为什么要让sql程序在编译时候出错呢,大家都知道(学过程序的),一般编译软件要运行一段程序,都要经过编译,才能运行,为啥呢。因为电脑不认识什么代
码,只认识0 和 1 ,但是我们编程如果都用 0 和 1 来的写的话,那真的是太太麻烦了,所以,出现了编译软件,像c/c++ 啊 ,vb啊
等等,都是将我们的代码转换成 0 1 来让计算机执行。比如 我们的注入语句 select * from admin
这句话我们都认识,但是
计算机就不认识了,要先通过我们的数据库程序,将它转换成 0 1 (也好像是十六进制的,具体是什么样子的
我就不清楚了,也没有必要去了解,哈!但道理是这个样子的)交给cpu来执行。所以,一段代码在执行之前,编译程序会对这段代码进行编译,而软件在进行编
译的时候,它会检测你的代码的语法错误,如果有错误,它就会返回一个错误,提示你哪个地方错了,错在什么地方,而且是尽量的详细,为什么会这样呢,因为为
了方便程序员改正代码,所以,这就给我们利用了。编译软件可以检查到语法错误,但检测不出逻辑错误。(关于程序的逻辑错误和语法错误的详细情况大家自己去
网上查查吧)
好 下面来说group by 和having 1=1 是的语法规则
GROUP BY 子句
GROUP BY 子句指定查询结果的分组条件。其语法如下:
GROUP BY
group_by_expression
参数说明如下:
group_by_expression:指明分组条件group_by_expression 通常是一个列名。
使用时,group by 后面的列名数要和前面的列名数要一致(注意哦仔细看),就是说前面有几个列,后面就要有几个列,除了用聚合函数的列可以不用
比如:
没有使用聚合函数:
select 列名1,列名2,... from admin where id>0 group by 列名1,列名2,...
这里group by 后面的列数就要和前面一致了。
使用聚合函数:
select 列名1,sum(列名2) from admin where id>0 group by 列名1
这里的sum(列名2)可以不用,就这样
哦,说到聚合函数,我插一些内容
聚合函数有 sum(求和),avg(求平均值),max(最大值),min(最小值),count(数量) 好像就这些,哈
having子句
HAVING 子句指定分组搜索条件。HAVING 子句通常与GROUP BY 子句一起使用。
having的用法其时和where差不多,就是加了一个查询时的限制条件,其区别在于其作用的对象不同。WHERE 子句作用于表和视图,HAVING 子句作用于组。什么意思呢
比如
select * from admin where id=1
这里就加了一个条件id=1的项
having也一样
查询有多个员工的工资不低于6000 的部门编号:
select id, count(*) from employee where wage >=6000 group by id having count(*)>1
这里如果看不懂也没关系,和后面的关系不大,最好能看懂,哈,也算是一个知道点嘛
那为什么使用having 1=1 可以爆表呢。

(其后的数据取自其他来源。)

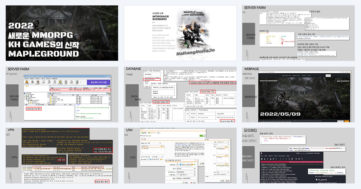The image size is (361, 189).
Task: Click the colorful icon in FTP client toolbar
Action: coord(60,82)
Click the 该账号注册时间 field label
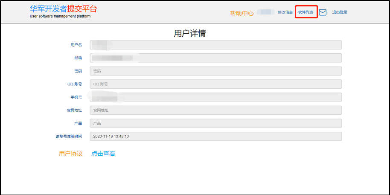 pos(69,137)
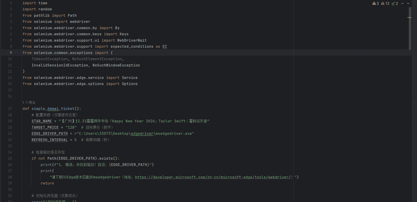This screenshot has width=417, height=202.
Task: Click the weak warning indicator showing 12
Action: [x=385, y=3]
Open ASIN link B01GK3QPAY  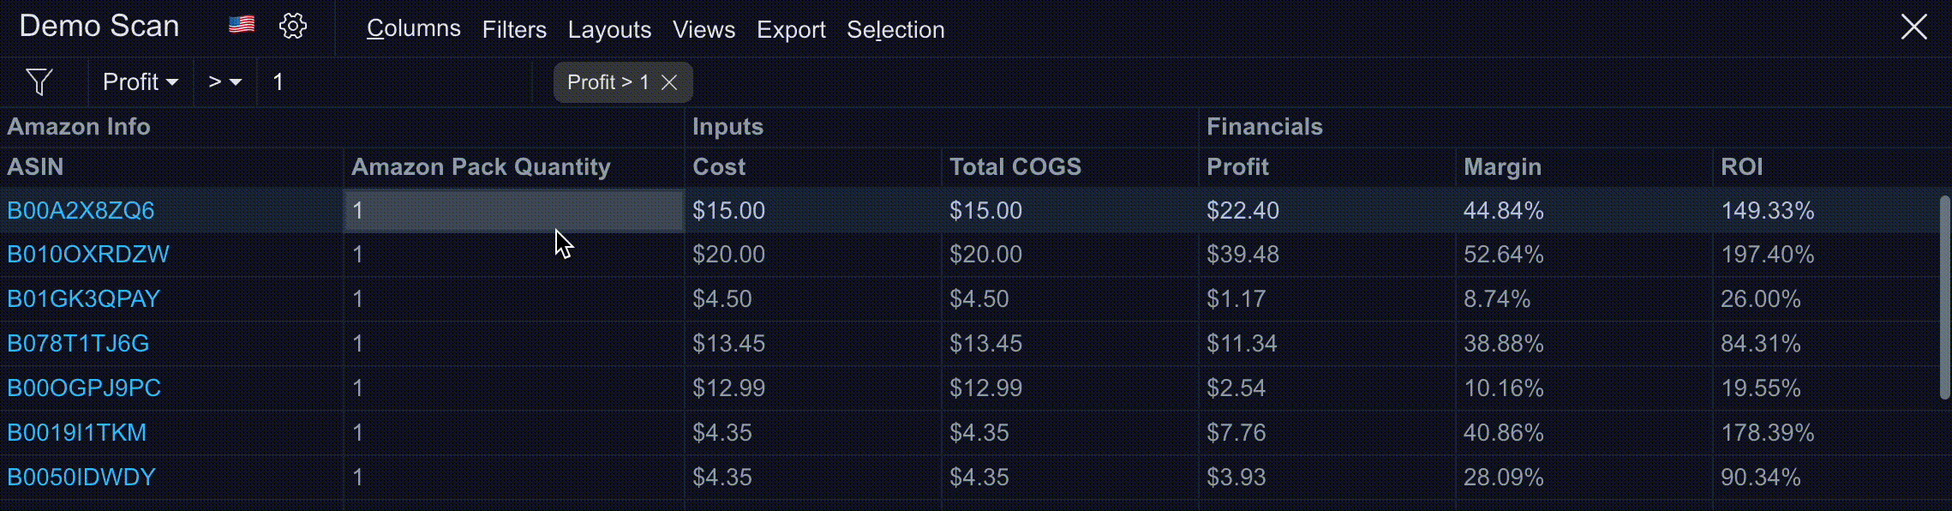[x=83, y=299]
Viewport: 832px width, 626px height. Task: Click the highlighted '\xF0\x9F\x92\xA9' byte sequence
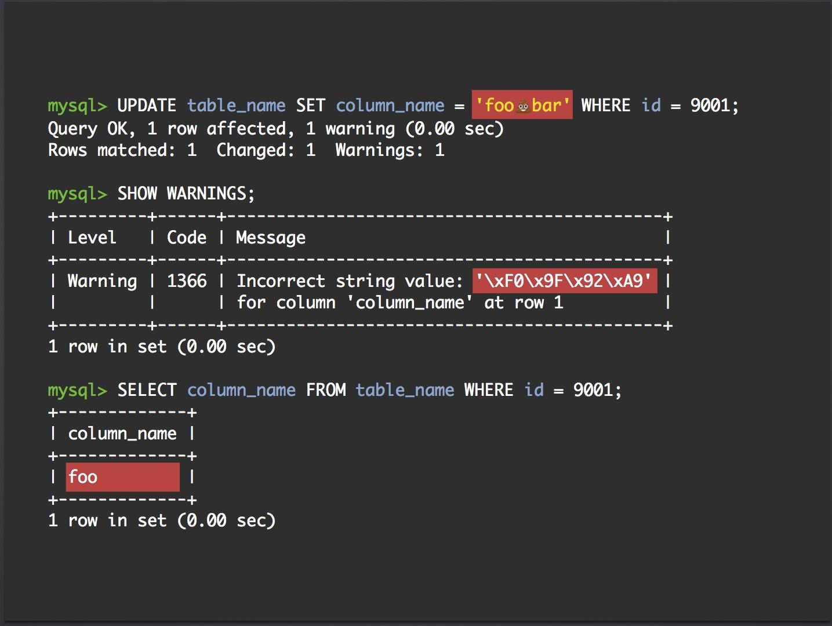pos(565,281)
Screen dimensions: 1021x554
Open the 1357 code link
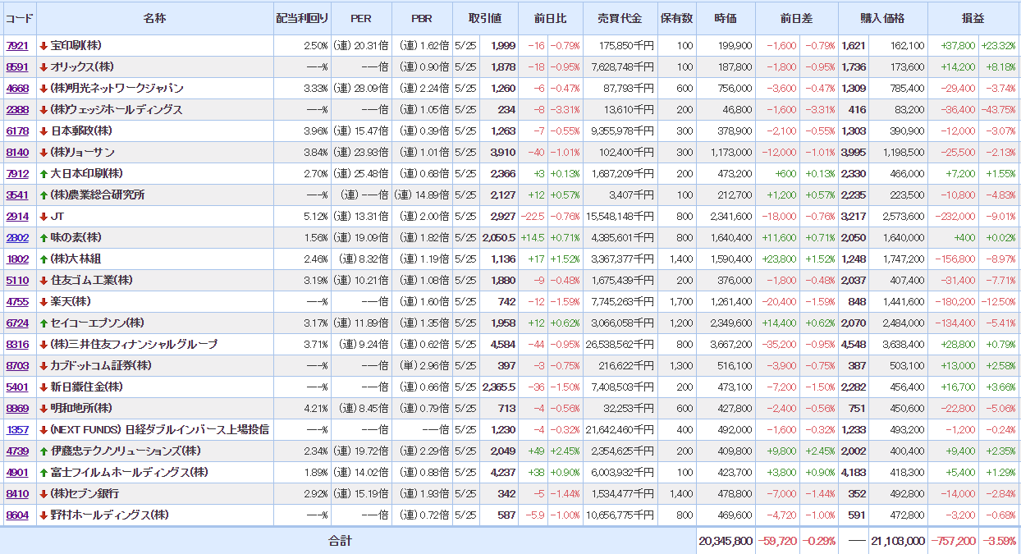[17, 430]
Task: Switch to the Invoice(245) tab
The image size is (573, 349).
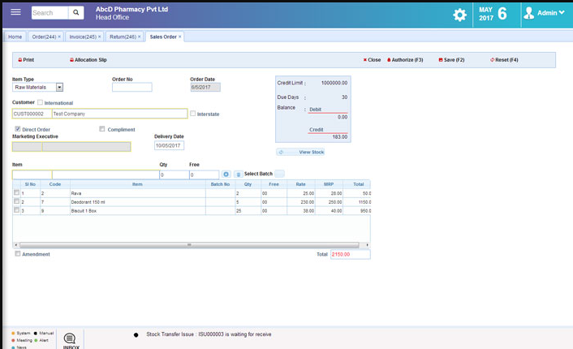Action: 82,37
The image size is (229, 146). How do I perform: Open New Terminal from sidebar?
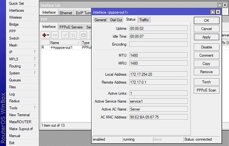(x=20, y=115)
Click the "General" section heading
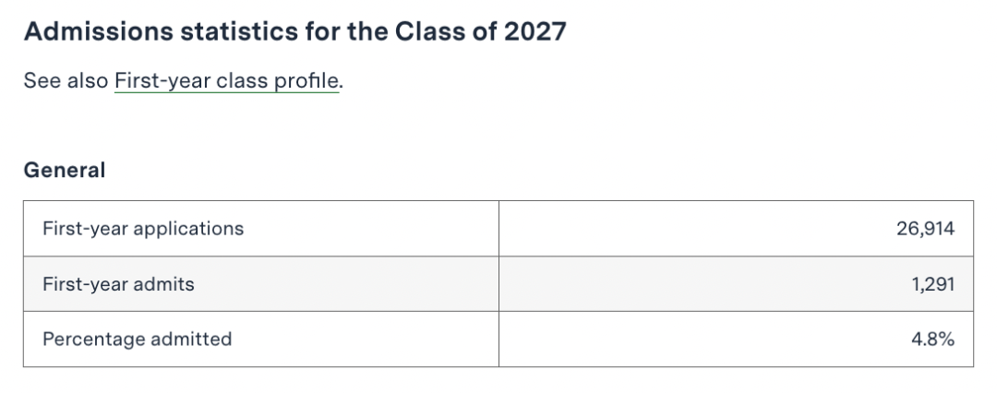The height and width of the screenshot is (393, 997). 65,171
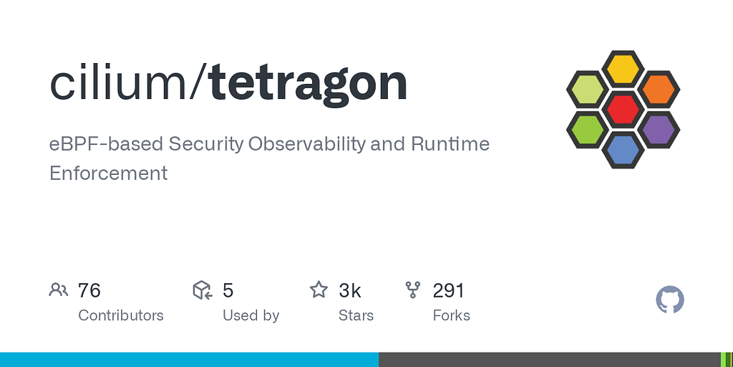Click the purple hexagon in logo
This screenshot has width=733, height=367.
pos(659,130)
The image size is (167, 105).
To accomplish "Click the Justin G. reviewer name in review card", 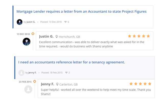I will 46,36.
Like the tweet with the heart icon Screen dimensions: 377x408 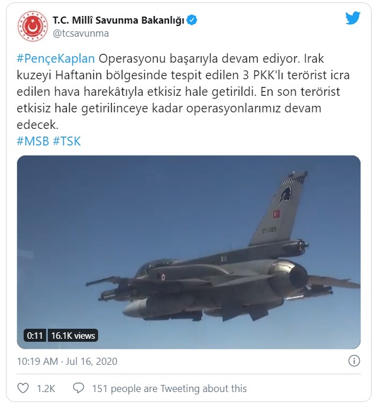point(23,388)
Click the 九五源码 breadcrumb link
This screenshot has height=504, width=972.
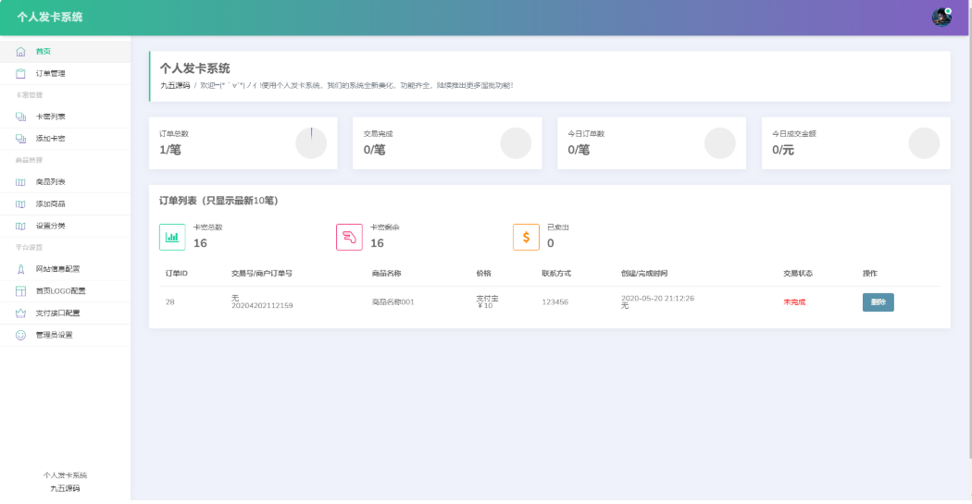[175, 85]
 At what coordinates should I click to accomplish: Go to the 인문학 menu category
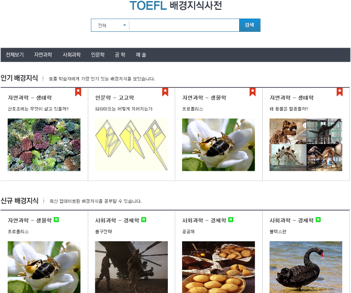[x=98, y=55]
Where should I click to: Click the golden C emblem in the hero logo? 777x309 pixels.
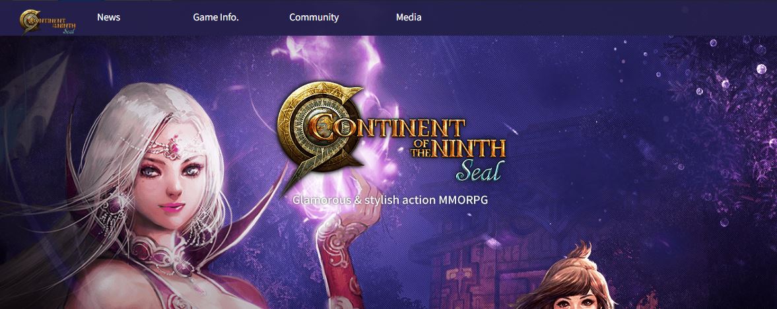[316, 130]
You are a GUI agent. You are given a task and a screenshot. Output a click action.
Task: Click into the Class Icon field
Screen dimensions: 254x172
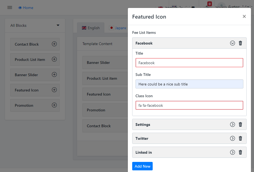pyautogui.click(x=189, y=105)
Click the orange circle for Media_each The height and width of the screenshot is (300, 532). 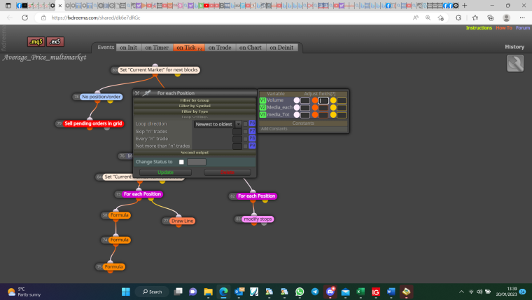pyautogui.click(x=315, y=108)
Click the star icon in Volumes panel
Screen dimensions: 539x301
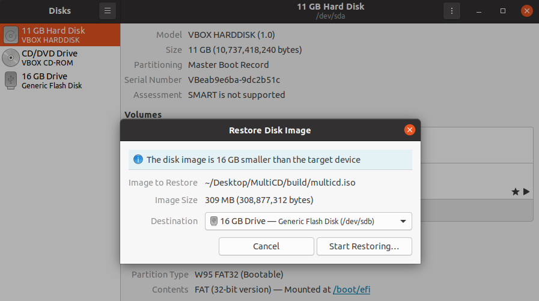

关键来了哦,先看刚刚的原文 HAVING 子句通常与GROUP BY 子句一起使用。
因为having 要与group by 一起使用,如果不一起使用,就会出现语法错误,出现语法错误,我们的编译软件就会有错误提示,所以,当一个存在注入点时(这个注入点应该是一个mssql的,access的应该不行),一般的语句是
select 列名1,列名2,列名3 from 表名 where id=xxx
当我们在后面加上having 1=1 时,语句就变成了
select 列名1,列名2,列名3 from 表名 where id=xxx having 1=1
程序在编译时,发现没有group by
就会爆错,提示你错误地方
这里把所有的列名都爆除了,但一般在网页上只能显示一列错误信息,所以就要用到group by 把显示的去掉(减少一个语法错误地方),来显示下一个错误来爆下一个列名。
这里,少了一个admin.id的错误信息。依次类推,就可以把所有的列明都爆出来了。